**Exercise data:**
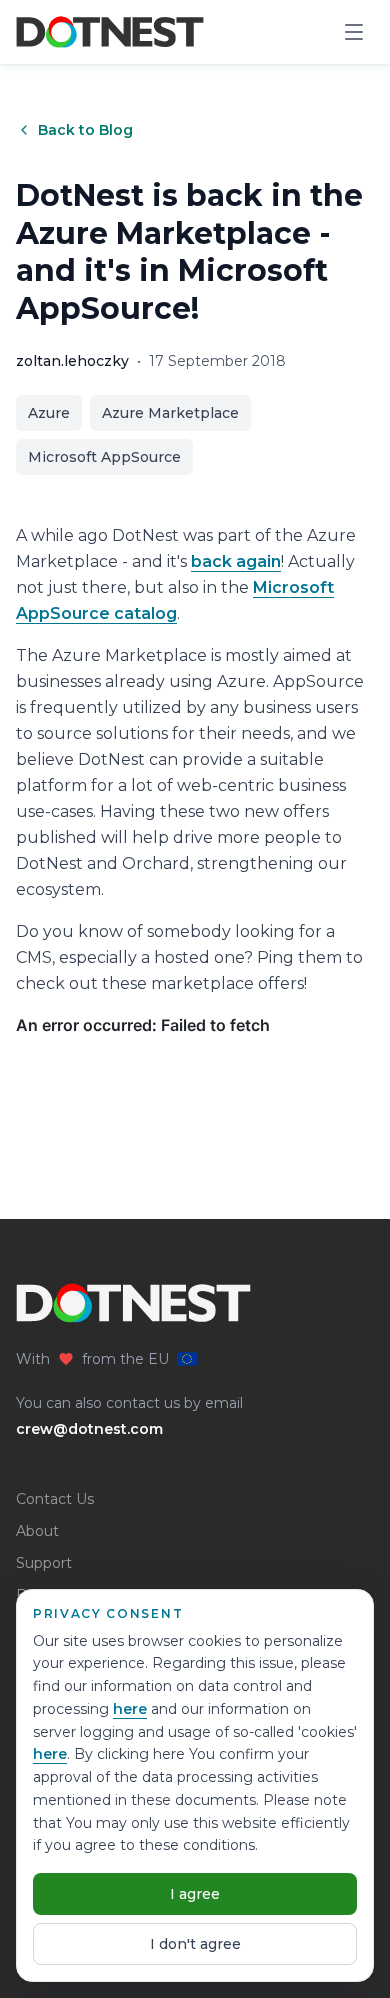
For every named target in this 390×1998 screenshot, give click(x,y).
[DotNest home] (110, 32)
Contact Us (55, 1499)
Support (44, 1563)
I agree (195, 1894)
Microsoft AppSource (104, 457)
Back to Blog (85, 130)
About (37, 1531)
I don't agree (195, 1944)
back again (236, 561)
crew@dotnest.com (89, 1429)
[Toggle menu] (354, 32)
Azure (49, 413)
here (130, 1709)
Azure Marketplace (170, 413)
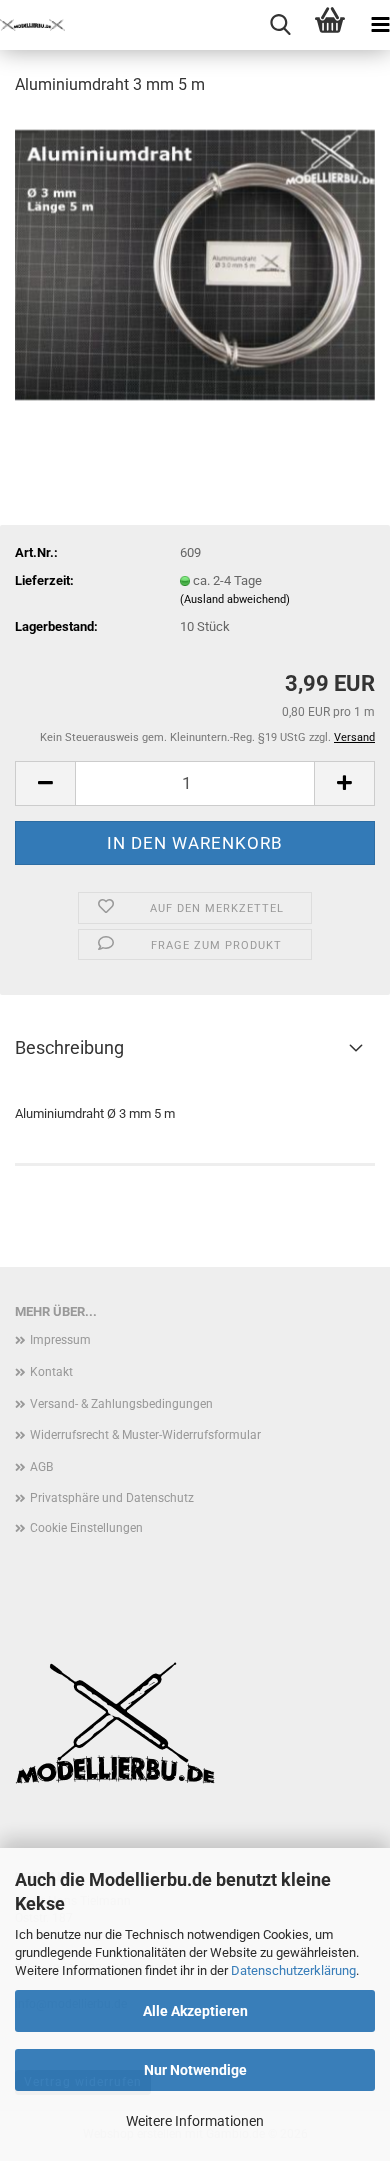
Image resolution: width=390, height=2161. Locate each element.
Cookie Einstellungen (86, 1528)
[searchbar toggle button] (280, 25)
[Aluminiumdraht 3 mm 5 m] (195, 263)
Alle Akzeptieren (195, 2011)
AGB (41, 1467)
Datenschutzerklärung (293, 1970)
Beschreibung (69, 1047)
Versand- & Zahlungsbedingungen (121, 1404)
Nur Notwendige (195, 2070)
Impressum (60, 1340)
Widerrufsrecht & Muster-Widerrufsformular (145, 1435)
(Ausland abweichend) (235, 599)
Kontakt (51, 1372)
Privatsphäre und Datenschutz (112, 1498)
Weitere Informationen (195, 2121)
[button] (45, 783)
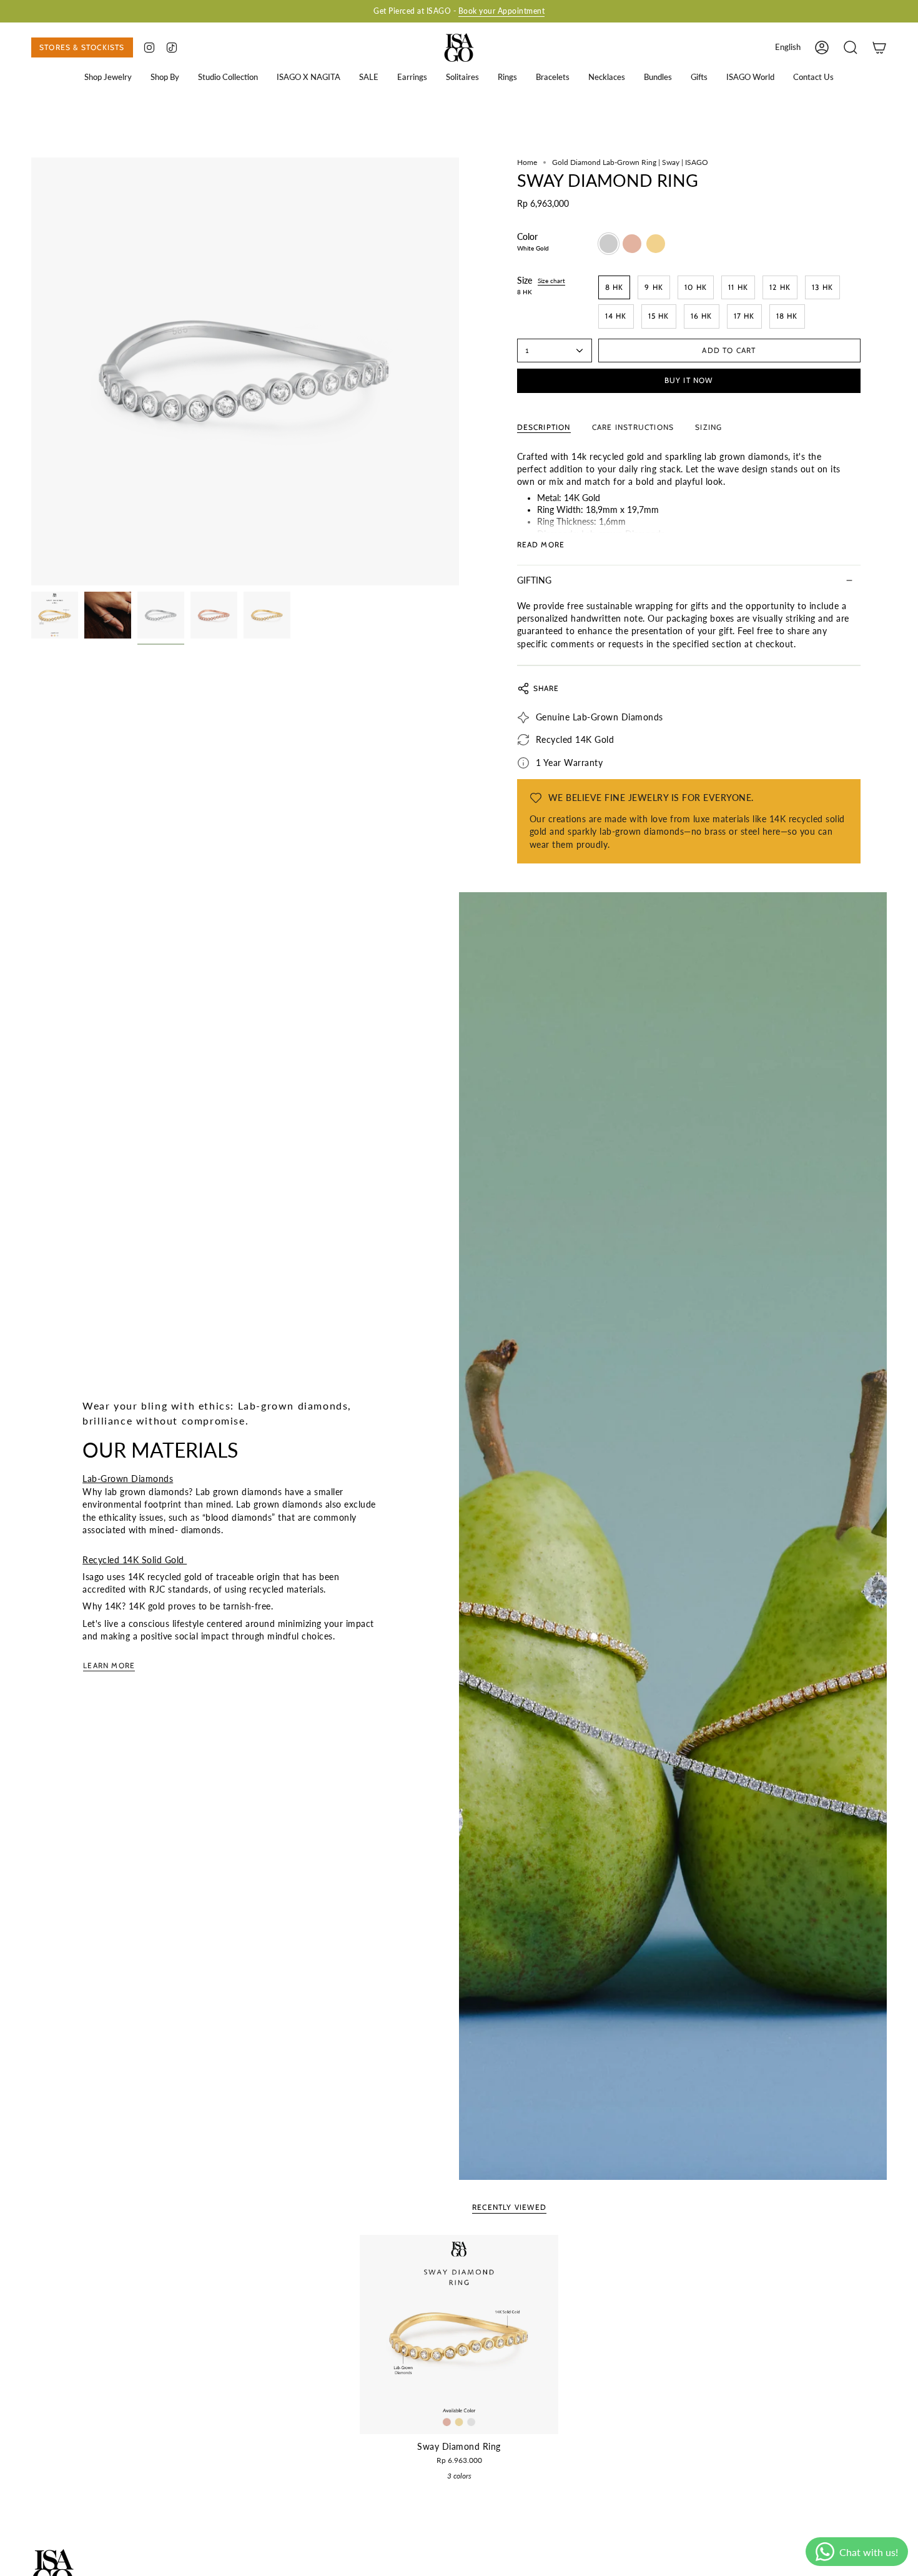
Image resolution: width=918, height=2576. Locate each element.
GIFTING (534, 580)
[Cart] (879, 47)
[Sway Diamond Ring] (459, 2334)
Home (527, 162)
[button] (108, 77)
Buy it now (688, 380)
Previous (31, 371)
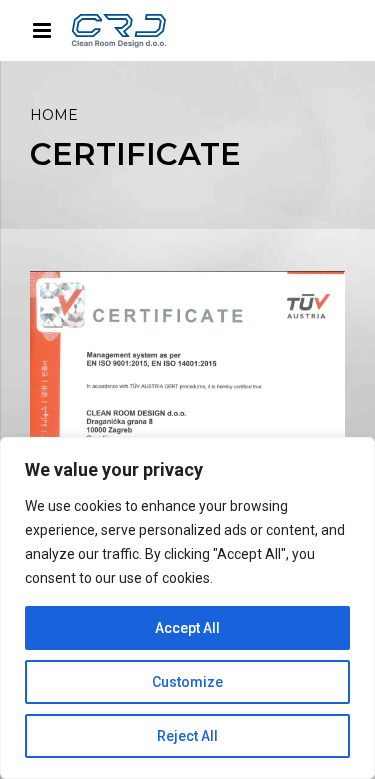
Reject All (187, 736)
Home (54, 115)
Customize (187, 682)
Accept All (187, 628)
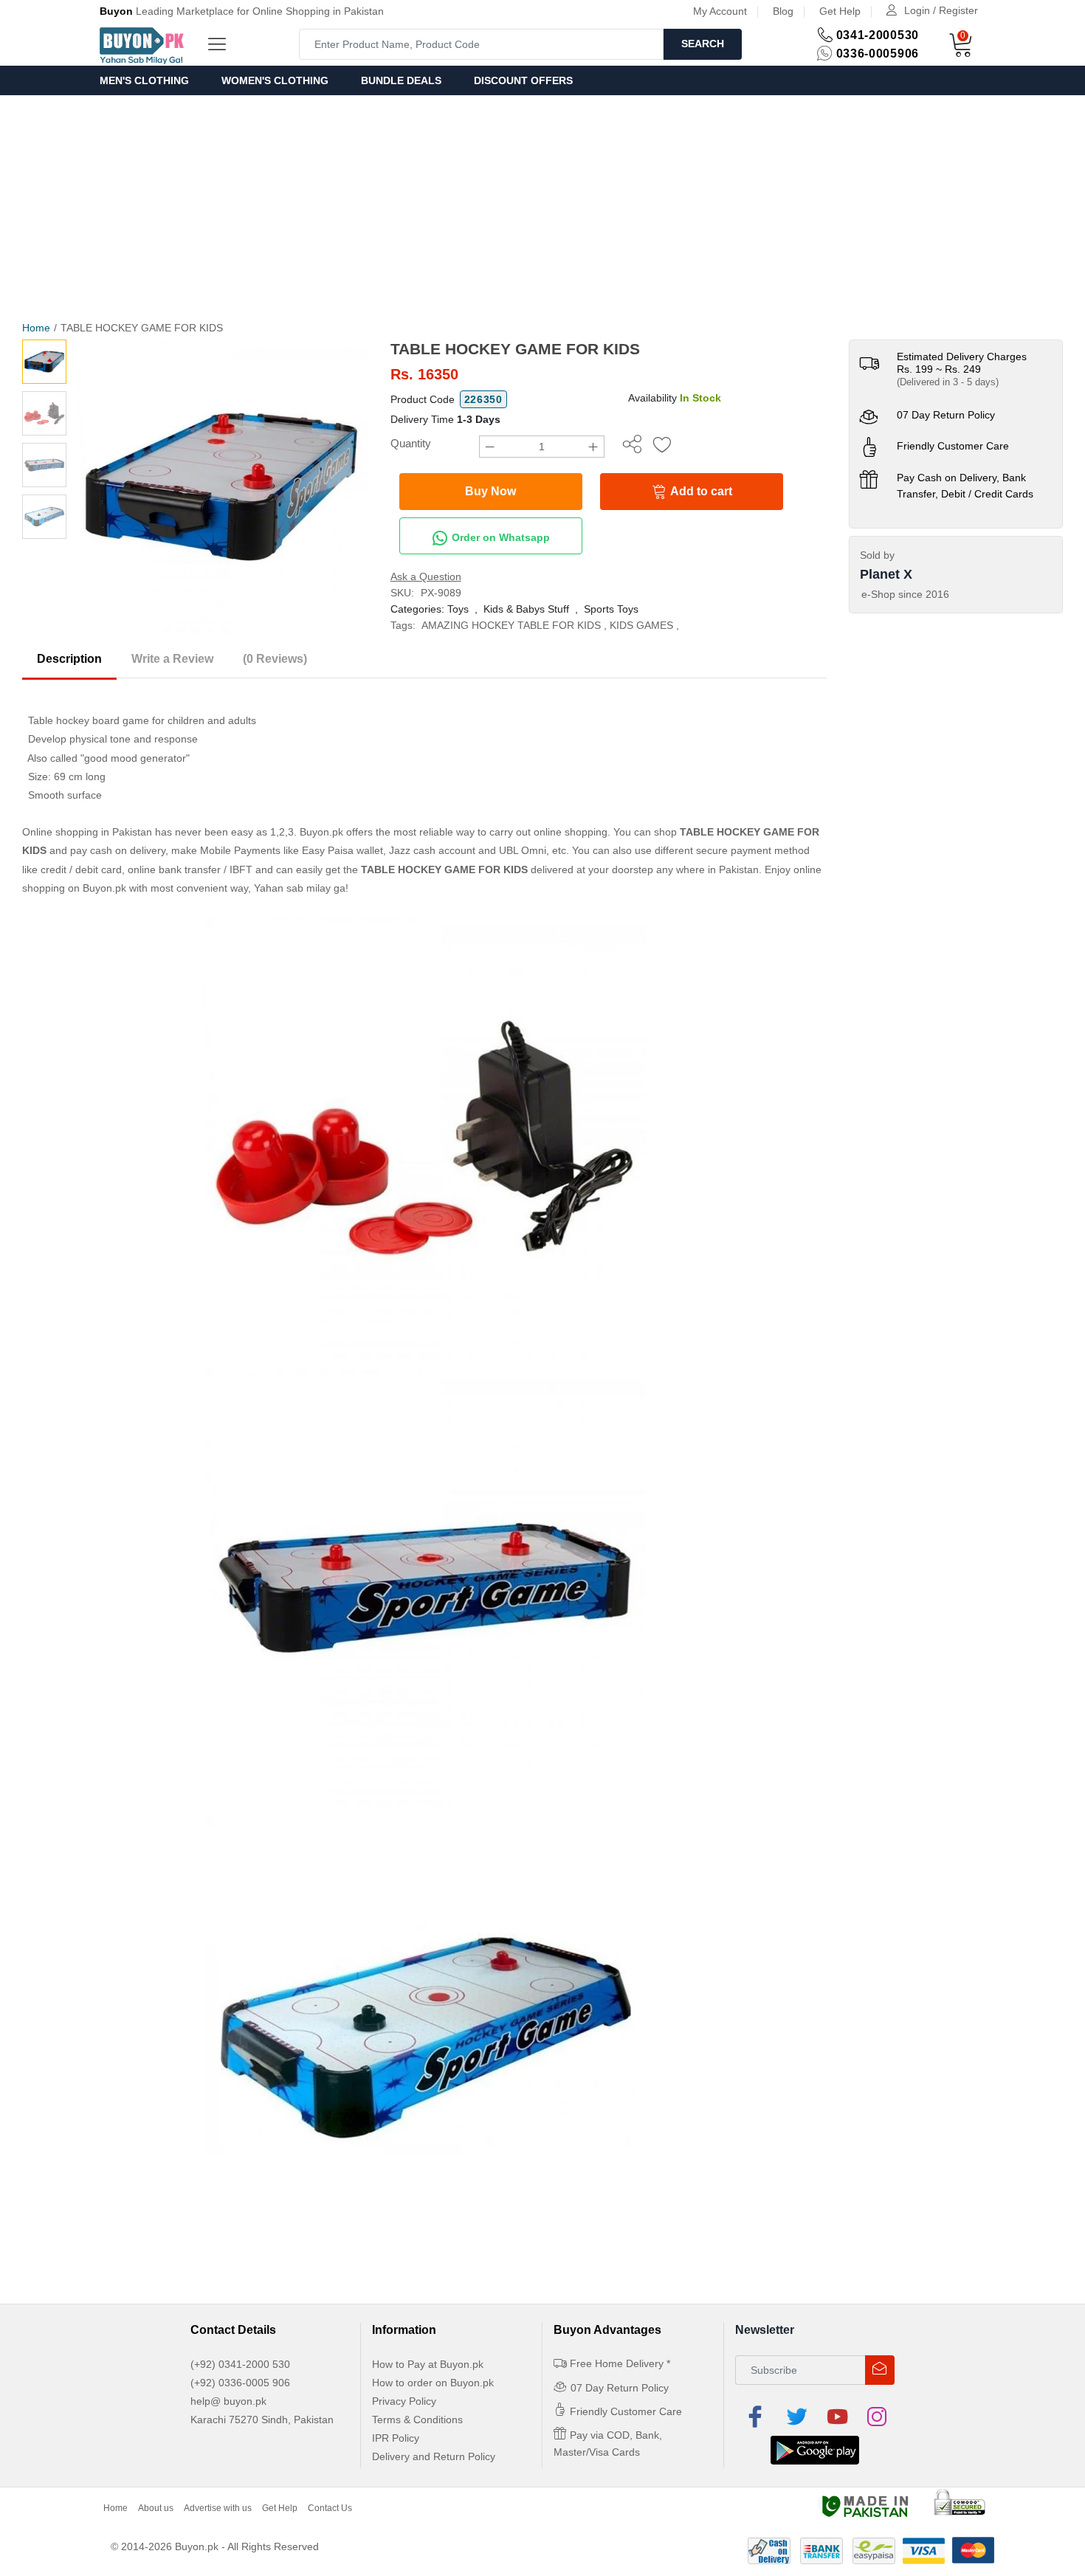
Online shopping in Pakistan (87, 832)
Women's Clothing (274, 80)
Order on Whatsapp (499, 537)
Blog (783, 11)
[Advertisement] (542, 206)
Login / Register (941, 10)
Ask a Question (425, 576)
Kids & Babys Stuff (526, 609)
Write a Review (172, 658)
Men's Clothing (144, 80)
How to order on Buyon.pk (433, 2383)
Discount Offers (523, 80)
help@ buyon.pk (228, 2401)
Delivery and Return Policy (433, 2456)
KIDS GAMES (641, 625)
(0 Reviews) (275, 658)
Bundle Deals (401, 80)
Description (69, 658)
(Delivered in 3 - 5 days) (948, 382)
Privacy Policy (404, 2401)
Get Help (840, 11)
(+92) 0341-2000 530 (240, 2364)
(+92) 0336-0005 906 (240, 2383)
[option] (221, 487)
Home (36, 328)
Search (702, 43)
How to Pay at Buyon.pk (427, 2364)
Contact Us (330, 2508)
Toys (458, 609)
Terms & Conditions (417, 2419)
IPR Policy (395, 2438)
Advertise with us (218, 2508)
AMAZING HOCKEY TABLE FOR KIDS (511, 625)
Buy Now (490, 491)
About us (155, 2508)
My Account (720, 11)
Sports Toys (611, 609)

**What is needed:** Please repeat each record exactly and keep every picture out of the copy.

**Solution:**
For every named target in this 390×1998 screenshot, give click(x,y).
[DotNest home] (110, 32)
Contact Us (55, 1499)
Support (44, 1563)
I agree (195, 1894)
Microsoft AppSource (104, 457)
Back to Blog (85, 130)
About (37, 1531)
I don't agree (195, 1944)
back again (236, 561)
crew@dotnest.com (89, 1429)
[Toggle menu] (354, 32)
Azure (49, 413)
here (130, 1709)
Azure Marketplace (170, 413)
Image resolution: width=390, height=2161. Locate each element.
Cookie Einstellungen (86, 1528)
[searchbar toggle button] (280, 25)
[Aluminiumdraht 3 mm 5 m] (195, 263)
Alle Akzeptieren (195, 2011)
AGB (41, 1467)
Datenschutzerklärung (293, 1970)
Beschreibung (69, 1047)
Versand- & Zahlungsbedingungen (121, 1404)
Nur Notwendige (195, 2070)
Impressum (60, 1340)
Widerrufsrecht & Muster-Widerrufsformular (145, 1435)
(Ausland abweichend) (235, 599)
Kontakt (51, 1372)
Privatsphäre und Datenschutz (112, 1498)
Weitere Informationen (195, 2121)
[button] (45, 783)
Image resolution: width=918, height=2576. Locate each element.
GIFTING (534, 580)
[Cart] (879, 47)
[Sway Diamond Ring] (459, 2334)
Home (527, 162)
[button] (108, 77)
Buy it now (688, 380)
Previous (31, 371)
Reject All (187, 736)
Home (54, 115)
Customize (187, 682)
Accept All (187, 628)
Online shopping in Pakistan (87, 832)
Women's Clothing (274, 80)
Order on Whatsapp (499, 537)
Blog (783, 11)
[Advertisement] (542, 206)
Login / Register (941, 10)
Ask a Question (425, 576)
Kids & Babys Stuff (526, 609)
Write a Review (172, 658)
Men's Clothing (144, 80)
How to order on Buyon.pk (433, 2383)
Discount Offers (523, 80)
help@ buyon.pk (228, 2401)
Delivery and Return Policy (433, 2456)
KIDS GAMES (641, 625)
(0 Reviews) (275, 658)
Bundle Deals (401, 80)
Description (69, 658)
(Delivered in 3 - 5 days) (948, 382)
Privacy Policy (404, 2401)
Get Help (840, 11)
(+92) 0341-2000 530 (240, 2364)
(+92) 0336-0005 906 (240, 2383)
[option] (221, 487)
Home (36, 328)
Search (702, 43)
How to Pay at Buyon.pk (427, 2364)
Contact Us (330, 2508)
Toys (458, 609)
Terms & Conditions (417, 2419)
IPR Policy (395, 2438)
Advertise with us (218, 2508)
AMAZING HOCKEY TABLE FOR KIDS (511, 625)
Buy Now (490, 491)
About us (155, 2508)
My Account (720, 11)
Sports Toys (611, 609)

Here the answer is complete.